### Text excerpt:
** Begin **

Voice Activity Detector


The «Voice Activity Detector» service allows user to receive a detailed analysis of the audio recording spectrogram to identify periods of voice activity and the intervals between them. It is possible to obtain results (a list of periods of voice activity or pauses with an indication of time with an accuracy of 10 milliseconds) in the form of subtitles or tags for the Audacity program. Using a special button, the user can pack the processing results into an SRT file and download it. The service works only with audio recordings in WAV format. The voice activity recognition algorithm used by the service is implemented in Python with the active use of the freely distributed libraries NumPy and SciPy capabilities. In its initial form, the algorithm is fast, accurate, reliable, and undemanding to system resources, but at the same time it is noise-resistant (the last property practically does not depend on the nature of the noise), what has been demonstrated by special comparative examinations (see the section «Source references»). An improvement of the algorithm made by the Speech Synthesis and Recognition Laboratory is the preliminary removal of noises.

 

Basic terms and concepts

Voice activity detection (VAD) – revealing of voice activity in the input acoustic signal to separate active speech from background noise or silence.

Noise – a combination of non-periodic sounds of various intensities and frequencies, random fluctuations of various physical nature, characterized by the complexity of the temporal and spectral structure.

NumPy – the open source library for the Python programming language. The capabilities of this library include support for multidimensional arrays (including matrices), as well as various high-level mathematical functions designed to work with such arrays.

SciPy – the open source library for the Python programming language, designed to perform scientific and engineering calculations. The most popular features of this library in the «Voice Activity Detector» service are the functions designed for signal processing.

WAV-format (Waveform Audio File Format) – a format of container file for storing recordings of digitized audio stream, a subset of RIFF (Resource Interchange File Format). This format is traditionally associated with the Windows operating system (although it is also common in the Linux OS family) and is most often used to preserve the original appearance of high-quality audio files.

** End **

### Supplied information:
** Begin **

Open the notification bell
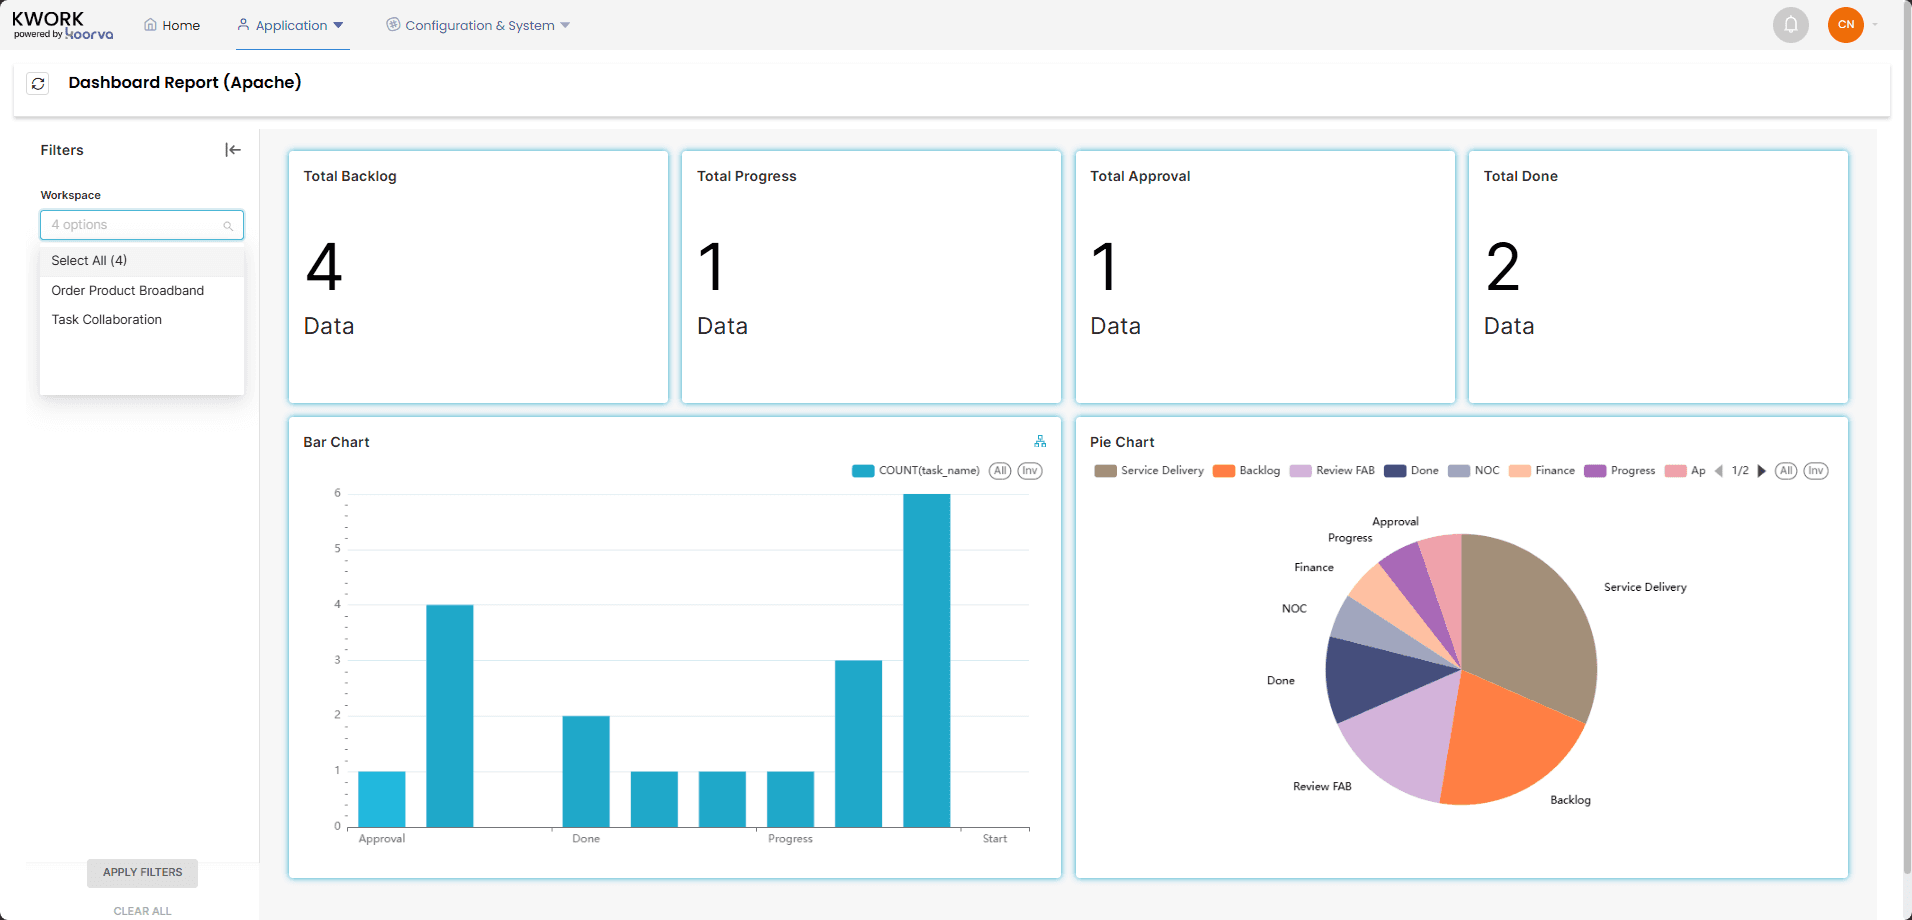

** End **

### Problems to work on:
• 1. List every term that the Voice Activity Detector page defines under its "Basic terms and concepts" heading.
• 2. Rewrite the Voice Activity Detector page from "Basic terms and" up to and including "for signal processing.", putting "free software" in place of "open source".

### The responses:
• 1.
- Voice activity detection (VAD)
- Noise
- NumPy
- SciPy
- WAV-format (Waveform Audio File Format)

• 2.
Basic terms and concepts

Voice activity detection (VAD) – revealing of voice activity in the input acoustic signal to separate active speech from background noise or silence.

Noise – a combination of non-periodic sounds of various intensities and frequencies, random fluctuations of various physical nature, characterized by the complexity of the temporal and spectral structure.

NumPy – the free software library for the Python programming language. The capabilities of this library include support for multidimensional arrays (including matrices), as well as various high-level mathematical functions designed to work with such arrays.

SciPy – the free software library for the Python programming language, designed to perform scientific and engineering calculations. The most popular features of this library in the «Voice Activity Detector» service are the functions designed for signal processing.